Workout segregation was in full force; cardio junkies sweated it up in the front row of spin class, lifters loitered around the benchpress and yogis were the posers in the next room, ohm-ing and ahh-ing in the latest Lycra.
But today’s exercise gurus are advocates for integration; mixing up your weekly workout regimen with combinations that incorporate multiple training techniques to boost results and banish boredom.
Sanchia Legister, a former marathon runner turned yoga instructor, says that combining different fitness disciplines increases the range of muscles you’re working and keeps the body guessing so your results don’t plateau.
“As the body adapts so quickly to the same repeated activity, it is important to mix up workouts to stay physically challenged and boost mental stimulation,” she says.
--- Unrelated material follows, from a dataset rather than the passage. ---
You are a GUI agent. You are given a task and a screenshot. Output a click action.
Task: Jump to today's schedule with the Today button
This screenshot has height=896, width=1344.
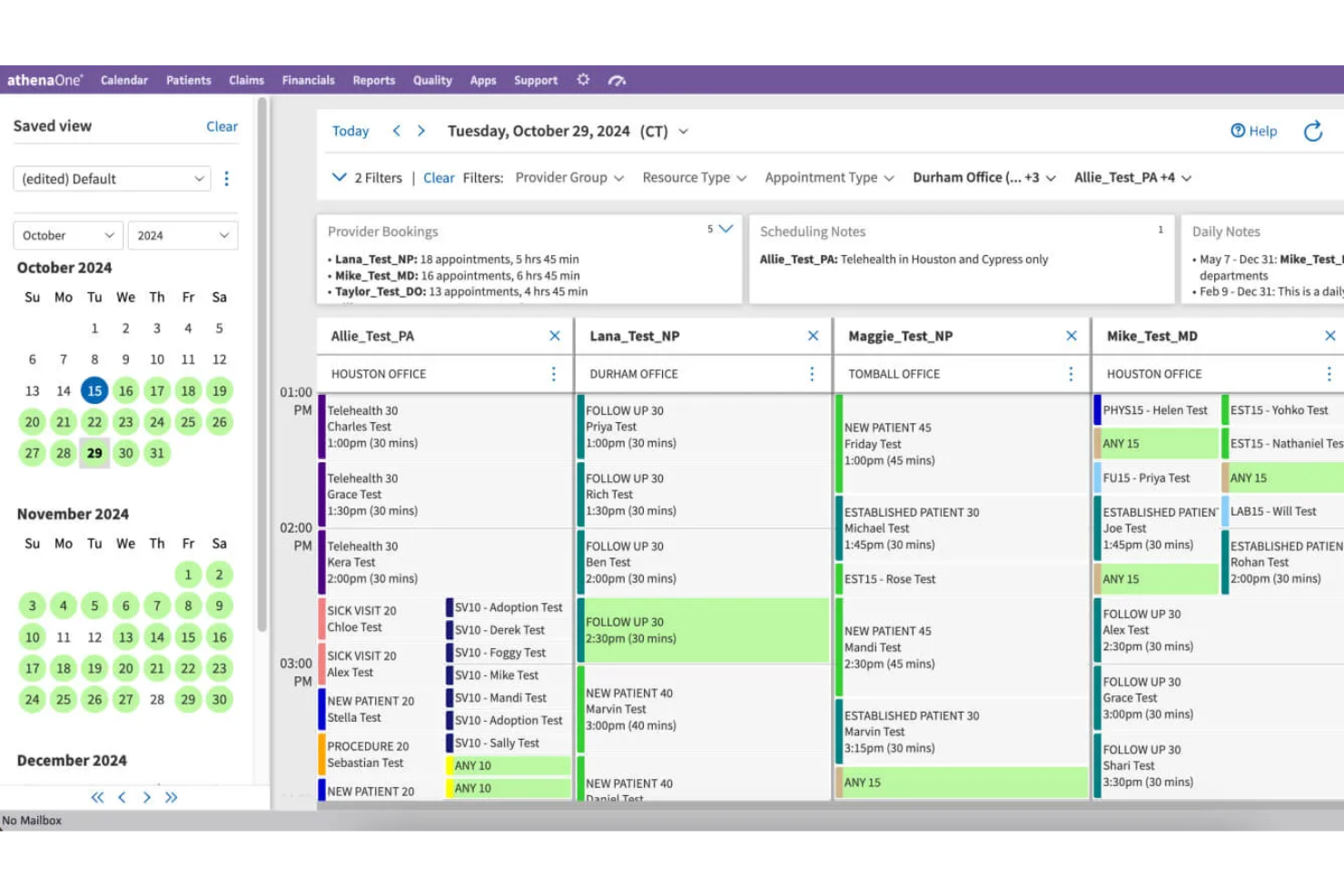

The London-based yogi is leading her popular Yogahood – Vinyasa sequences set to hip hop beats – at the third annual lululemon Sweatlife fitness festival this weekend.
Thousands of Lycra-clad fitness fanatics are expected to take over Tobacco Dock on 23 and 24 June for two days of health and wellbeing activities including 250 classes led by some of the biggest names in boutique fitness like 1Rebel, Heartcore, Third Space, Kobox and Frame.
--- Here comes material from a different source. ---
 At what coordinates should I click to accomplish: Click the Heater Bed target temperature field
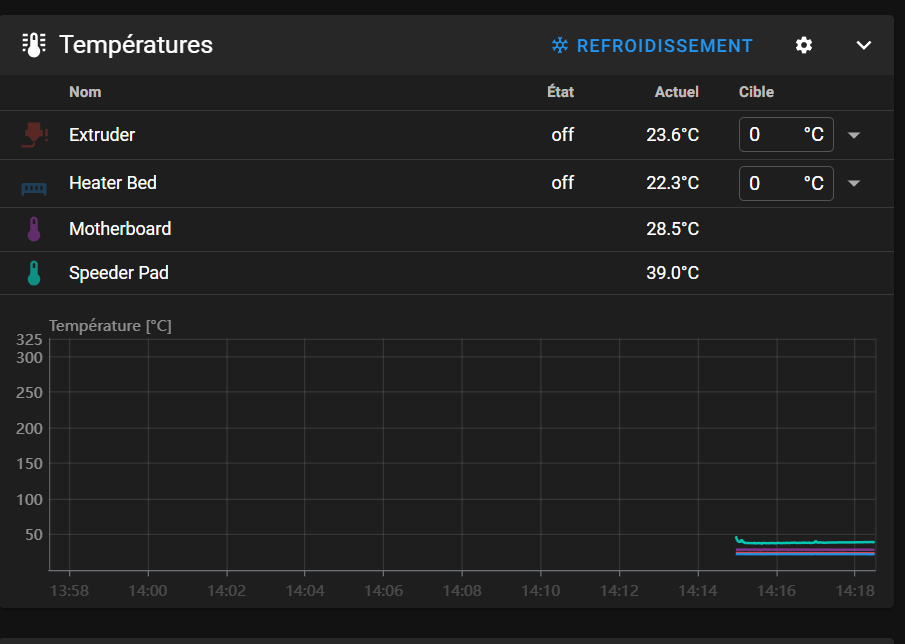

Workouts run the gamut from yoga and Pilates, bootcamp and boxing, and spinning and HIIT so that devotees of a particular discipline can try something different and find a combination that works for them.
“Hybrid workouts challenge the body as they constantly feed it with small shocks that can improve body composition and build muscular strength much quicker than aerobic exercise alone, creating the ultimate workout,” Sanchia says.
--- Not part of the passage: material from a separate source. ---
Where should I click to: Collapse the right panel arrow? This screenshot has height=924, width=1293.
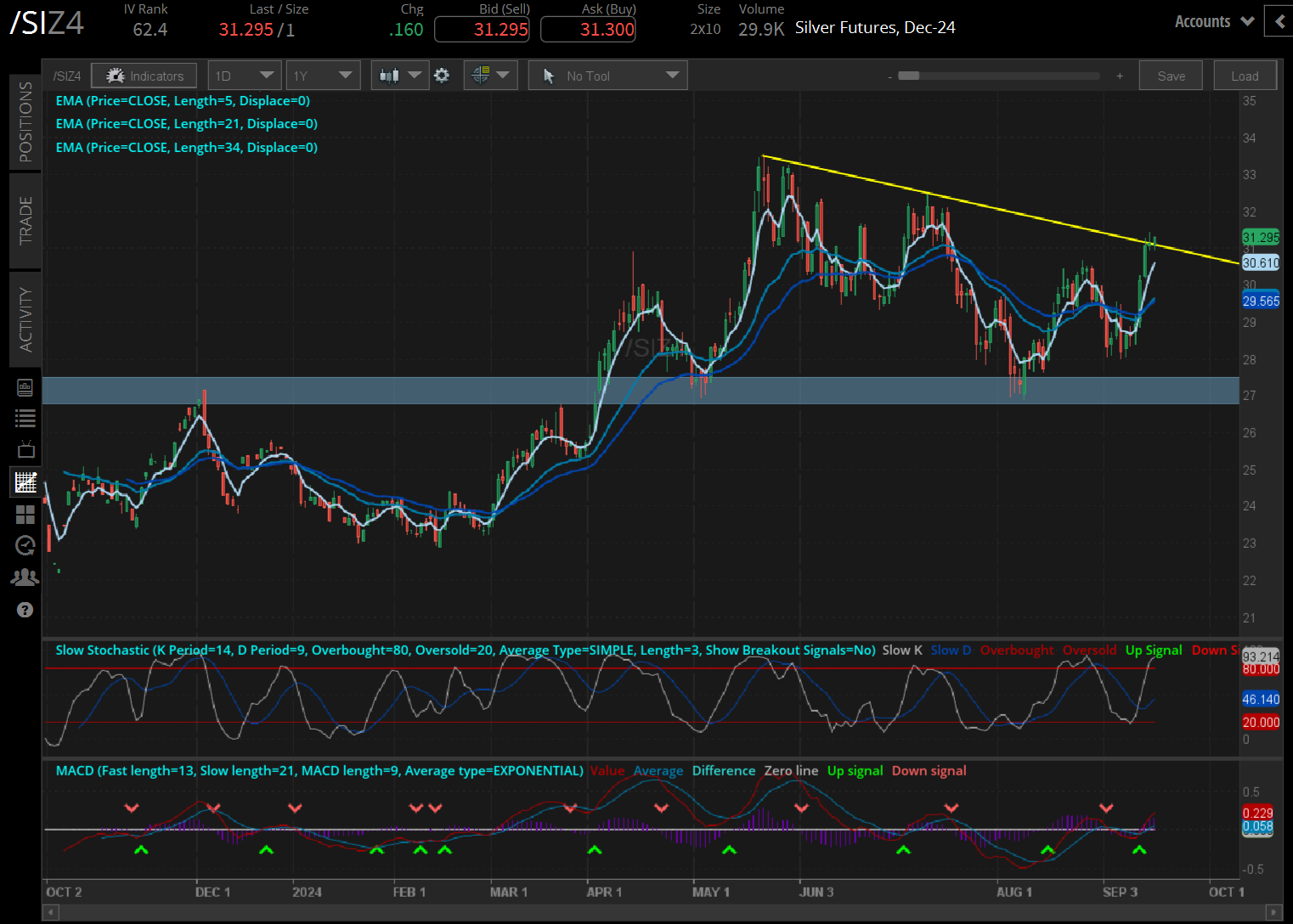tap(1279, 21)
But as we’ve learned from Love Island, not all matches are made in heaven so it’s important to think about what each exercise is achieving and how they complement each other.
“The general rule of thumb is to mix a cardio based workout that focuses on endurance and speed with a sculpting element such as a HIIT class with Pilates,” Sanchia advises.
“Incorporating both of these workouts makes your body work as one unit – not overdoing one element of training and undermining another.”
Here are three workouts that work better together:
Spin x Weight Training
“Combining a high-intensity cardio session such as spinning with some weight training can be really effective and a great way to switch up your workout,” according to trainer Esmee Gummer, who will lead 1Rebel’s popular Ride classes at Sweatlife.
“Spinning is an intense cardio workout, largely focused on the lower body. By adding some weighted arm movements, you can completely transform your workout, turning it into a full-body session for the ultimate calorie burn.
“This also helps to mix up the spin workout, giving your legs a small break whilst you focus on sculpting those arms.”
Yoga x HIIT
“HIIT and yoga are the perfect duo, especially if you like to go hard in the gym,” Sanchia says.
“The body is so intelligent and after taking it to its maximum, pumping up the endorphins and energy levels, there’s nothing better than gently bringing the body back down and feeling grounded whilst channelling the energy you’ve cultivated.
“In my experience I’ve often felt very hyper and energised after doing HIIT, but not always known what to do with that energy. Yoga helps me come back to myself, but keep my vibes high.
“The body needs time to digest and integrate the experiences and challenges you put it through. HIIT and yoga can balance the yin and yang in your life.”
Barre x Strength
“Mixing Pilates or barre movements with a strength workout can be a really fun and effective workout,” Esmee says.
“Whilst barre tends to focus on smaller ‘pulse’ movements with a higher rep, it really works at sculpting those muscles, whilst being very targeted to thighs, bums, arms and core.
“Incorporate this with some exercises which focus on building strength and you are really getting a ‘two for one’ full body workout.
“An example with this would be exercises where you use your body for weight such as press-ups, planks, squats, walking lunges and moves using a TRX.”